##### Provided entries
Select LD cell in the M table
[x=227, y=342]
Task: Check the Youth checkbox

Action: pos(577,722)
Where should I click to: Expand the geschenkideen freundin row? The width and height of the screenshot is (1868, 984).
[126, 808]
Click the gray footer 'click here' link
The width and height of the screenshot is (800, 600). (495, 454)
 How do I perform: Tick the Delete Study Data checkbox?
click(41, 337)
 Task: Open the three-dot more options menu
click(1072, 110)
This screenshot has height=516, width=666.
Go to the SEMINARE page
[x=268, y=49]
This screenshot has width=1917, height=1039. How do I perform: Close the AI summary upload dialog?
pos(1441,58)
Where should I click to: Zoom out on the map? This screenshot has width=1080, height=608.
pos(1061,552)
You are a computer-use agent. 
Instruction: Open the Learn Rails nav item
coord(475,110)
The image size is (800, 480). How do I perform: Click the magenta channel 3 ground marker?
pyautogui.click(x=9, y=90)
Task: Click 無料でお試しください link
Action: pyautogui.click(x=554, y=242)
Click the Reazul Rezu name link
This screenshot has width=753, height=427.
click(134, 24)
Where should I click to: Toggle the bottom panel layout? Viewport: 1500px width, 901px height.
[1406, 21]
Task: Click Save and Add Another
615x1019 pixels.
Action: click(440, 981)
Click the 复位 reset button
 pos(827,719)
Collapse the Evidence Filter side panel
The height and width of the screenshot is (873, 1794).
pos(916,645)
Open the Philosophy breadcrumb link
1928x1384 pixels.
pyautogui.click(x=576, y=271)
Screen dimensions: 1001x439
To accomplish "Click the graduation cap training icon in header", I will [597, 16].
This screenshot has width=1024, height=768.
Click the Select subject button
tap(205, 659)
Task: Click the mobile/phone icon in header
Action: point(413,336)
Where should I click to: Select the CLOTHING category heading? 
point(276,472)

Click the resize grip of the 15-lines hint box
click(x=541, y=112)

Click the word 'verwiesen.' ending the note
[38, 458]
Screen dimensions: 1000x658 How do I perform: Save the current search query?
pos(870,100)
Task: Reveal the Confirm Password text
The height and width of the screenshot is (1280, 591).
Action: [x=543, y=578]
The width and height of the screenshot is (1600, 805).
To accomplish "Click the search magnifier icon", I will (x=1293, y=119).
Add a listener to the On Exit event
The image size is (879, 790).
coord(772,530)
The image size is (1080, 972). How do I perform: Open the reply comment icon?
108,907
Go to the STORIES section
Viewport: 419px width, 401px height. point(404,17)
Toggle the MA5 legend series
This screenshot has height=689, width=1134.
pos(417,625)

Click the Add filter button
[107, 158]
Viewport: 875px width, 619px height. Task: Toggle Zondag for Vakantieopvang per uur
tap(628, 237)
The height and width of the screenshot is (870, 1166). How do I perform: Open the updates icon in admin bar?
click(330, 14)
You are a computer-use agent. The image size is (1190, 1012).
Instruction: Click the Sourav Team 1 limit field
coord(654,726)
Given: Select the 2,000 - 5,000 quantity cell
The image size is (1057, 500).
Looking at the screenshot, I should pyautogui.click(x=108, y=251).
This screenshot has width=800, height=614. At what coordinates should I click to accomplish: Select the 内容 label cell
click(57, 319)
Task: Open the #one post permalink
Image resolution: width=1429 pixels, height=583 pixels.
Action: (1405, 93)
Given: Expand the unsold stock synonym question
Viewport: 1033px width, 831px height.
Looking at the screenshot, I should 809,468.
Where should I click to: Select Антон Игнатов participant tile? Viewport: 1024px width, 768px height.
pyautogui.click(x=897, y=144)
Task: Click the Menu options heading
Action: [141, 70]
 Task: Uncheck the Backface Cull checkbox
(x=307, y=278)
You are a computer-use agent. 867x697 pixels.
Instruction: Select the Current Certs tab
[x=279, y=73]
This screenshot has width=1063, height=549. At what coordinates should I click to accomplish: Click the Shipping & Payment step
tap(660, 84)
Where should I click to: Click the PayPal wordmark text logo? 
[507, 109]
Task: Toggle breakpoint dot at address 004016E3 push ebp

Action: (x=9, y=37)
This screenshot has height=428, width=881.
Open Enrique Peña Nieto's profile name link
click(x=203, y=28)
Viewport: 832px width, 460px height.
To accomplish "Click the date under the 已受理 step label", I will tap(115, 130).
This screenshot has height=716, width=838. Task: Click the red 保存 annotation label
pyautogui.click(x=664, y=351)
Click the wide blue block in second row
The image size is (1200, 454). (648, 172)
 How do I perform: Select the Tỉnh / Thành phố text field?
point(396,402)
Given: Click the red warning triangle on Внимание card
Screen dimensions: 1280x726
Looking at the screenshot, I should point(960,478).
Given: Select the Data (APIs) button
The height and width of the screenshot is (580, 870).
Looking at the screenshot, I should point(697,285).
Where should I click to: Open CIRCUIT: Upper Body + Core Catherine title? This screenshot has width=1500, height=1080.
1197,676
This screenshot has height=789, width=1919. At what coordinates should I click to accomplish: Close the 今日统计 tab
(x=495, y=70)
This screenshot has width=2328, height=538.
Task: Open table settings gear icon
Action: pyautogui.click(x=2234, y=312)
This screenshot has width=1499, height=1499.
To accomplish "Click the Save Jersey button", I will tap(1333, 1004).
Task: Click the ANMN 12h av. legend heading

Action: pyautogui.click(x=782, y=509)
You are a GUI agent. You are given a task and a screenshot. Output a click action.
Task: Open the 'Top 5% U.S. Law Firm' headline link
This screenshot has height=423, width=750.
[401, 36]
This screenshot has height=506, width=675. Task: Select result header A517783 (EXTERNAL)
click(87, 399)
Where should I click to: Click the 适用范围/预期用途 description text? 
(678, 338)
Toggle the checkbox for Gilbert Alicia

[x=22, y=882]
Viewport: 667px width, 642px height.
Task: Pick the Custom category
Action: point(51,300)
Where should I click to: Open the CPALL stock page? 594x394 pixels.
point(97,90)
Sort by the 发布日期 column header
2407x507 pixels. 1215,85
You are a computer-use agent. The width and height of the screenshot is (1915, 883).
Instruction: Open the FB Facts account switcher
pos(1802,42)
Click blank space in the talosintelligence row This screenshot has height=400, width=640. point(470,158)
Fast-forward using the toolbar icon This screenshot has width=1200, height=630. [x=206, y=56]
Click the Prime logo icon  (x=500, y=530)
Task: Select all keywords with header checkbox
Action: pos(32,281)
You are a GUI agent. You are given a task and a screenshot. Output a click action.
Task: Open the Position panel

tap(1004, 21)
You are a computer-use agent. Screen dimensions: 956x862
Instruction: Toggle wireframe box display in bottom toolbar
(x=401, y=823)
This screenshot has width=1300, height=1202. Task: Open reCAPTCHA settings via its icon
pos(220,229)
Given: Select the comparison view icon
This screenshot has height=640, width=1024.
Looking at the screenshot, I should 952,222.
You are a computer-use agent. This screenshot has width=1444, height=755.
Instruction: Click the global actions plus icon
##########
Required work ▸
Return every line holding the word "computer" from the records.

Output for this exercise ▸
You are a computer-use agent. 
You are a computer-use agent. The image size is (1190, 1012).
You are a computer-use agent. 867x697 pixels.
You are a computer-use agent. The width and height of the screenshot is (1915, 883).
You are a computer-use agent. Screen dimensions: 956x862
You are a computer-use agent. This screenshot has width=1444, height=755.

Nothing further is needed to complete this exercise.